Gov. Greg Abbott heavily emphasized ethics reform in his state of the state address in February. The push for reform came in the wake of contracting scandals at the Texas Dept of Health and Human Services and revelations that former Gov. Rick Perry’s business development funds had created almost no new jobs in Texas. Months later, the reality is that almost nothing is getting done to push ethics reform through the Legislature. The Texas Tribune reports on the little that has been done and the heavy lifting that remains.
Right now, with no scandal raging in Texas, lawmakers have moved only a few ethics bills. One, House Bill 681, would take government pension benefits away from officeholders convicted of certain felonies like bribery, embezzlement and perjury.

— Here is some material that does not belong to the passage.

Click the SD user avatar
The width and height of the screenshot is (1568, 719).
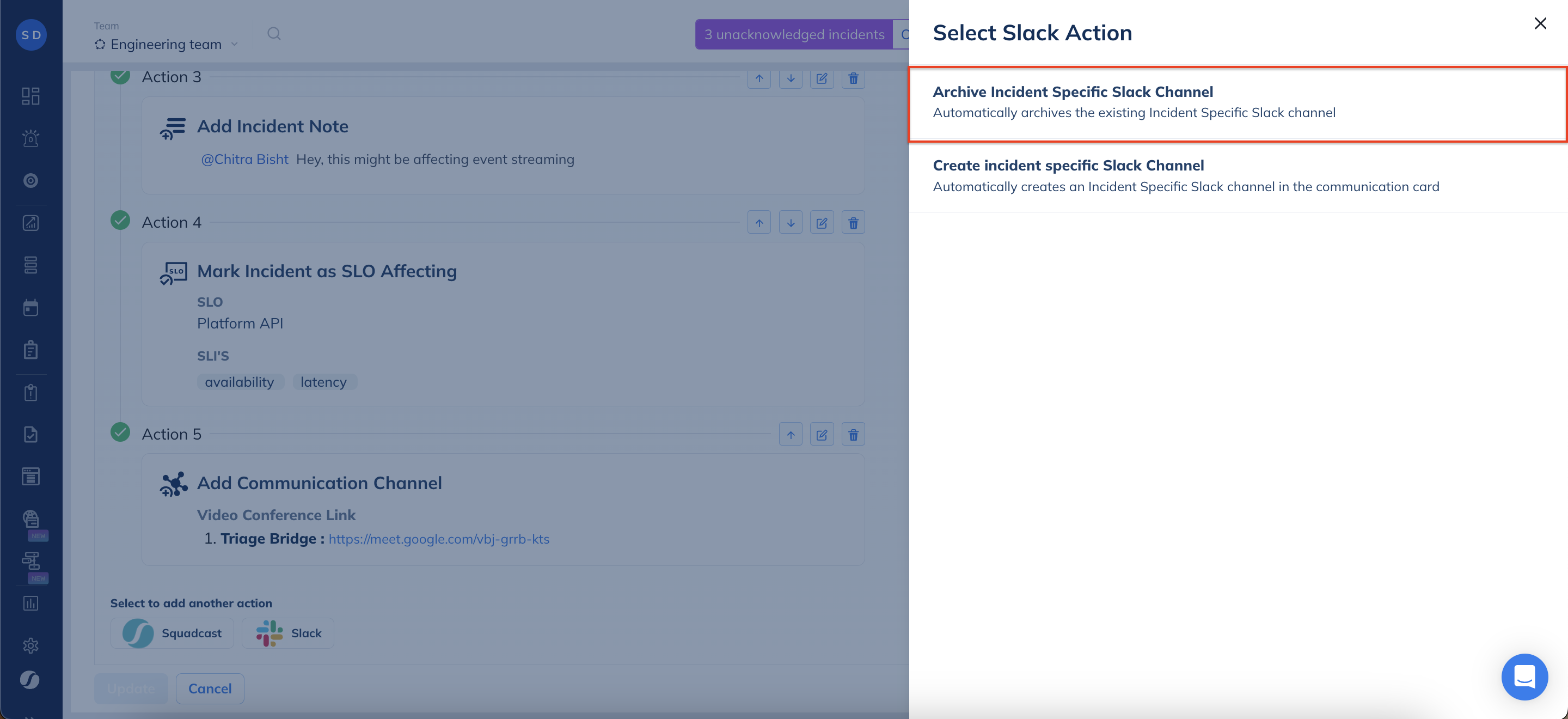tap(31, 35)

Another, House Bill 1690, would take prosecutions of state officeholders away from the public integrity unit of the Travis County district attorney’s office. Republican legislators are convinced that the lawyers and juries in the state capital are biased against conservatives. And the current district attorney’s messy drunken driving arrest two years ago only added fuel to that fire. That bill is part of a deal to close House-Senate differences before the end of the session; its chance at passage is pretty good.

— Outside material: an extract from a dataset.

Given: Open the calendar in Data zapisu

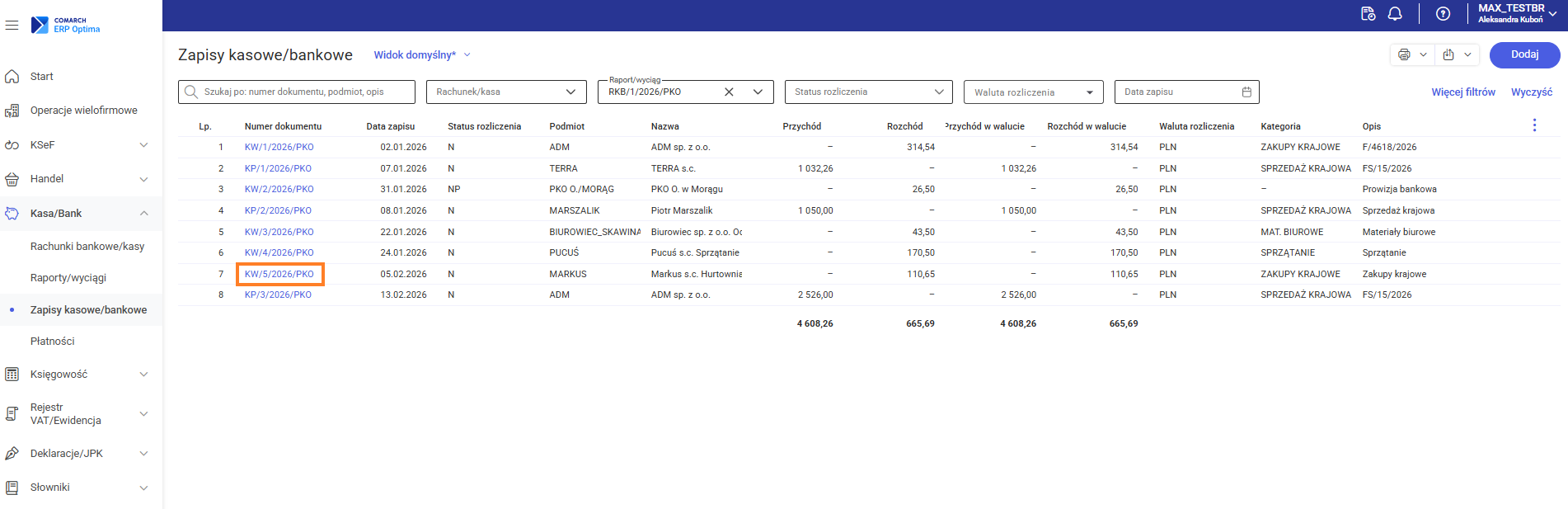Looking at the screenshot, I should click(1246, 92).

But the contract and income disclosures that Abbott wanted remain undone. Those would require lawmakers to reveal contracts and business relationships with government contractors that currently go undocumented. Lower limits on how much money lobbyists can spend on lawmakers without identifying those lawmakers is stuck. And the Legislature’s expected attempt to force political nonprofits to reveal the sources of their money — so-called dark money legislation — hasn’t moved. That would have been law two years ago without a veto from then-Gov. Rick Perry.
Other loose ends have been kicked around this session without threatening, so far, to become law:
• Prohibiting lawmakers and staff from lobbying for one or two years after they leave the state payroll
• Barring elected officeholders from working as lobbyists
• Requiring officeholders to file their required personal financial disclosures in searchable online form instead of on paper
• Requiring lawmakers to report pension and other income they currently don’t have to list
• Prohibiting lawyer/officeholders from accepting referral fees or requiring them to report the fees they do receive.

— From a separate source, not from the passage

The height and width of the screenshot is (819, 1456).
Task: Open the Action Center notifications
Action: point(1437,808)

Some of those provisions are in Senate Bill 19, which is the most likely vessel for an ethics showdown. It could make it all the way to a negotiating room where senators and representatives can work out a compromise bill or, in the alternative, suffocate ethics legislation many of them privately disdain but feel they publicly have to support.
That bill’s bumpy ride tells the tale of ethics legislation this year. It was 14 pages long when it started. A Senate committee chewed up and spit out nine of those. The full Senate added enough amendments to bring the page count back to 18. It has some of the promised stuff in it, and some odd bits, like a provision that would require candidates to take drug tests. (Maybe they’ll discover something that enhances the performance of elected officials.) And SB 19 could accommodate near every proposal promoted as ethics reform, if enough lawmakers are willing.
Time is short. A House committee has the legislation now, and has until the end of the week to send it to the full House, which in turn has to act on it by May 26.